If we know a vector space V has a linear operator T from $V$ to itself. And this $T^2$ is an identity map. Then if we create two subspace $V+$ contains all $v$ such that $Tv=v$ and $V-$ contains all $Tv=-v$, now how to get those two subgroups are actually a direct sum of $V$?

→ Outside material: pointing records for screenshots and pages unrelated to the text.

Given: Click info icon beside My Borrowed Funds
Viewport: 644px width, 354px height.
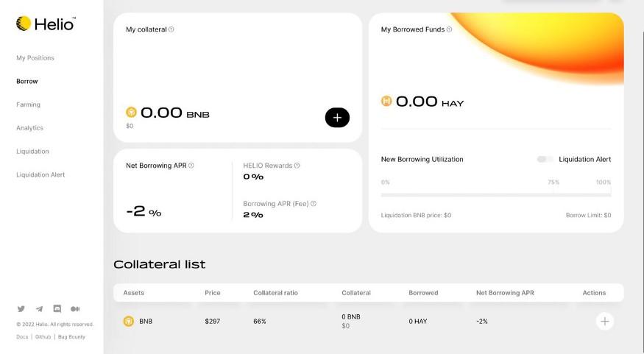Looking at the screenshot, I should (449, 29).
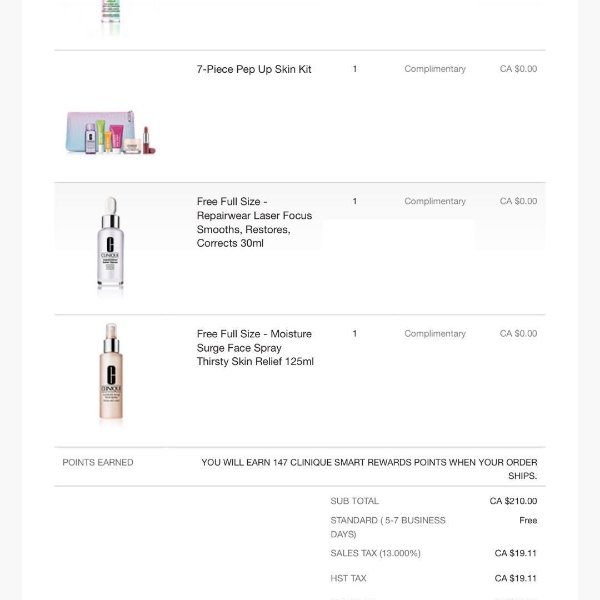Viewport: 600px width, 600px height.
Task: Select the CA $0.00 price for the Pep Up Kit
Action: 518,69
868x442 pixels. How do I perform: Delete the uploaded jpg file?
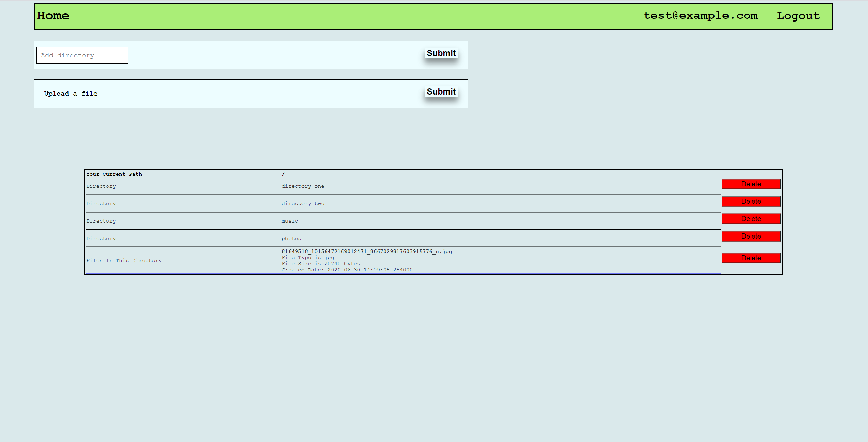(751, 258)
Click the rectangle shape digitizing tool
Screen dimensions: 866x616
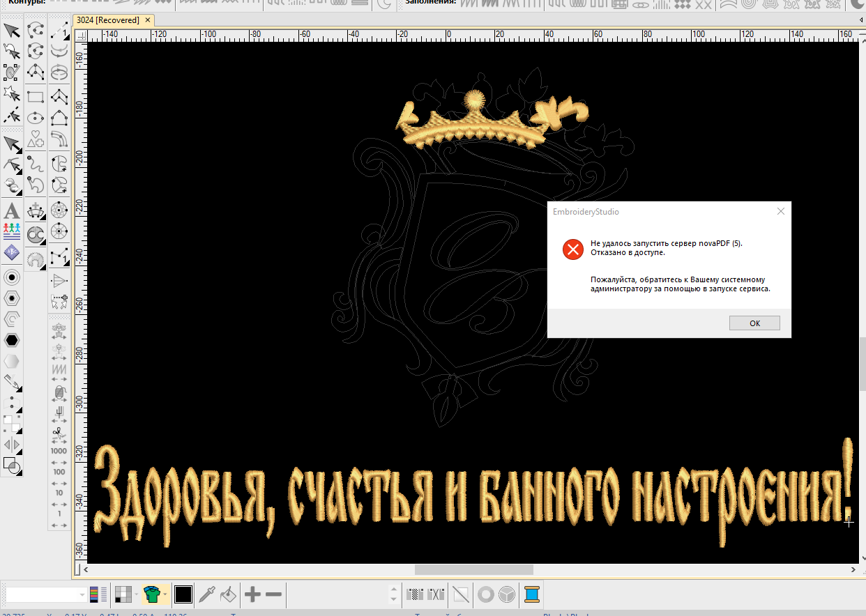pyautogui.click(x=36, y=97)
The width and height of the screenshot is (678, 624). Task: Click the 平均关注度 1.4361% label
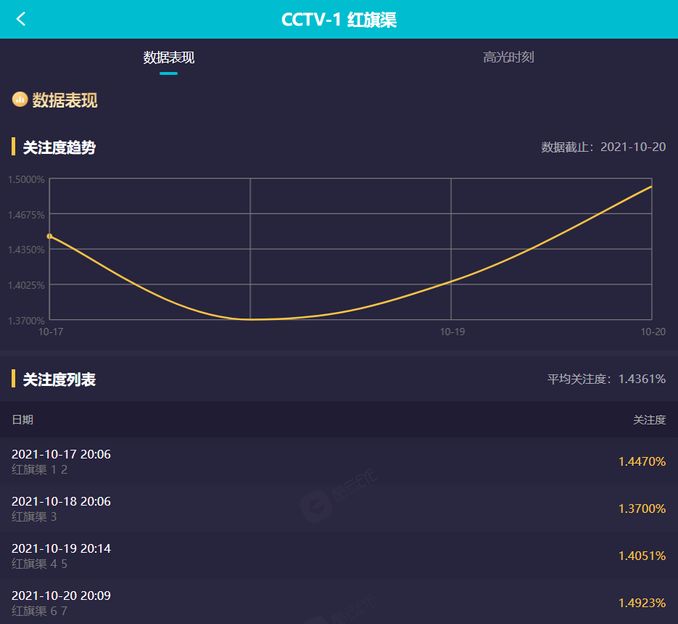606,379
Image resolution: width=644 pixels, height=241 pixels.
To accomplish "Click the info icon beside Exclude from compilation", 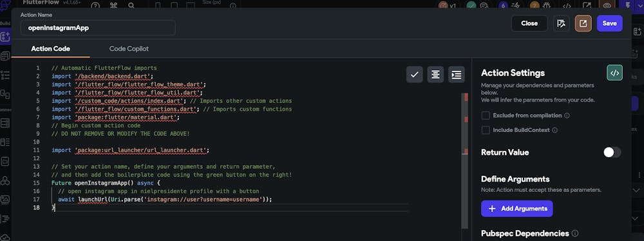I will point(567,115).
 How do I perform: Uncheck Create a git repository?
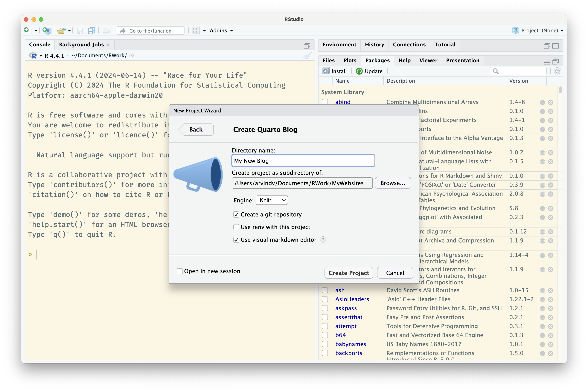pyautogui.click(x=236, y=215)
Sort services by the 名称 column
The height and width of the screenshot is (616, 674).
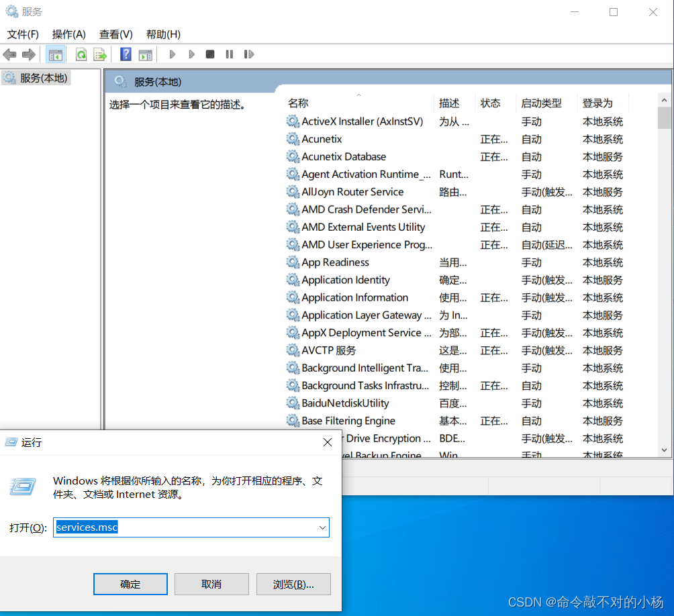tap(299, 103)
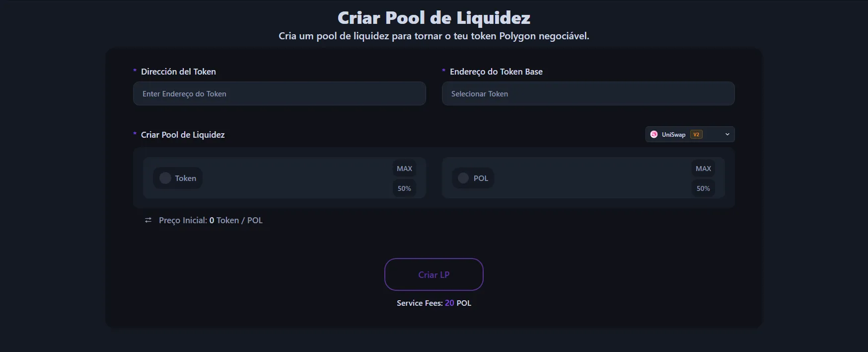Viewport: 868px width, 352px height.
Task: Click the swap arrows icon beside Preço Inicial
Action: [x=148, y=220]
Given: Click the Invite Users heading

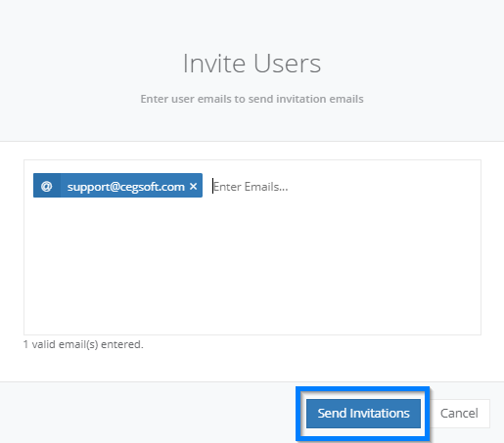Looking at the screenshot, I should (x=252, y=64).
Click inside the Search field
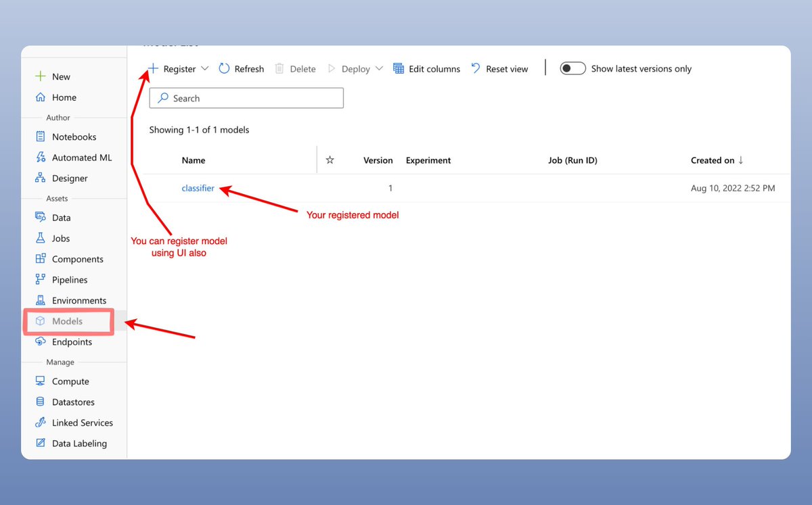Image resolution: width=812 pixels, height=505 pixels. tap(246, 97)
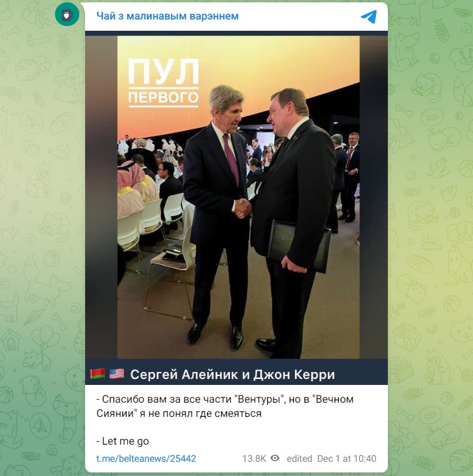Viewport: 473px width, 476px height.
Task: Open the channel avatar with owl logo
Action: (67, 14)
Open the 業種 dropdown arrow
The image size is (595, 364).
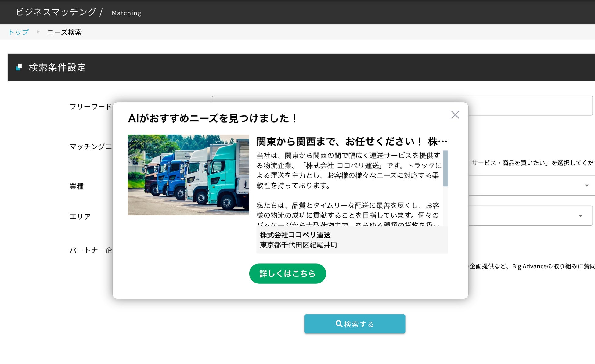click(586, 186)
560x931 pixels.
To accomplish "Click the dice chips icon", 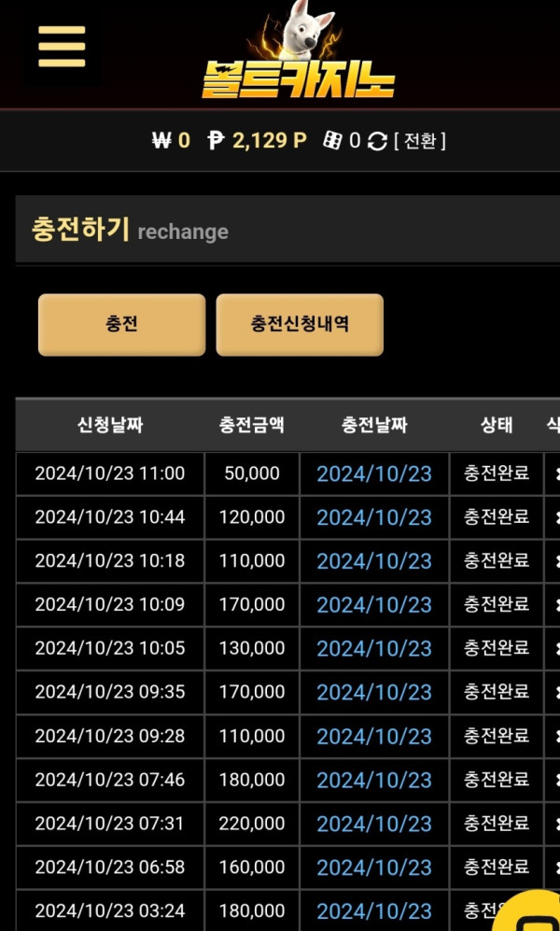I will tap(332, 141).
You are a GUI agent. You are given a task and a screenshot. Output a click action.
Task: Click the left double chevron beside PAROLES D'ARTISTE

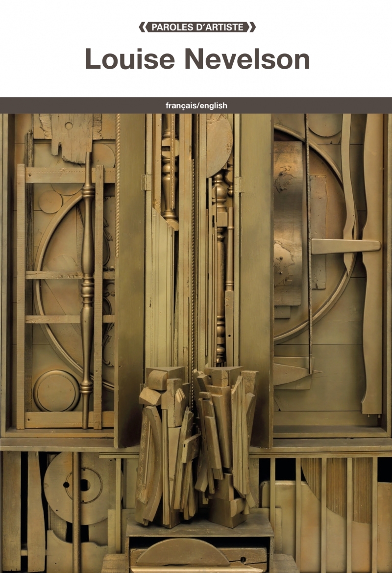[x=142, y=27]
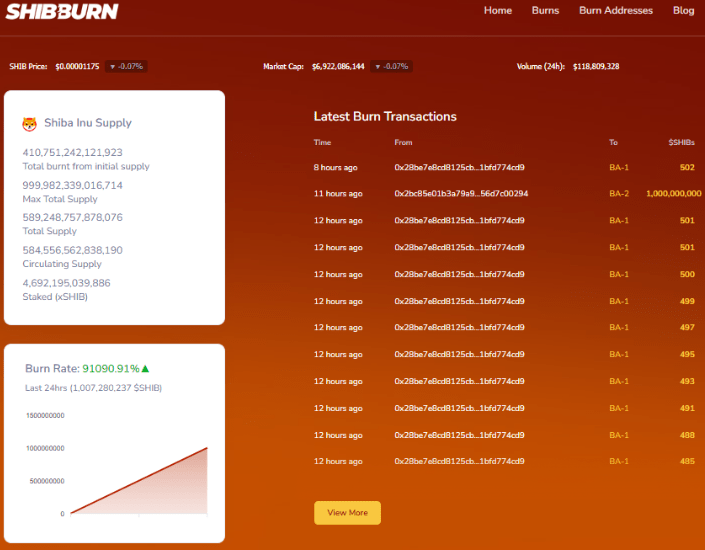This screenshot has height=550, width=705.
Task: Open the 0x2bc85e01b3a79a9 sender address
Action: pos(461,194)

To show their intersection only contain 0, we can quickly get that by contradiction. But how to get that all $v$ are in them. I tried to use contradiction again but don't get any progress.
For $v\in V$
$$v = \frac{1}{2}\left(v-T(v)\right)+\frac{1}{2}\left(v+T(v)\right)$$
Then $\frac{1}{2}\left(v-T(v)\right) \in V_-$ and $\frac{1}{2}\left(v+T(v)\right)\in V_+$. You also should assume that characteristic of the field is $\neq 2$.
Edit
In case when the field is of characteristic $2$ there are counterexamples. Consider a linear endomorphism $\phi:\mathbb{F}_2^{\oplus 2} \rightarrow \mathbb{F}_2^{\oplus 2}$ with matrix $$ \begin{bmatrix} 1 & 1 \\ 0 & 1 \end{bmatrix} $$
Then $\phi^2$ is the identity, but $\mathbb{F}_2^{\oplus 2}$ could not be decomposed on plus and minus part of $\phi$.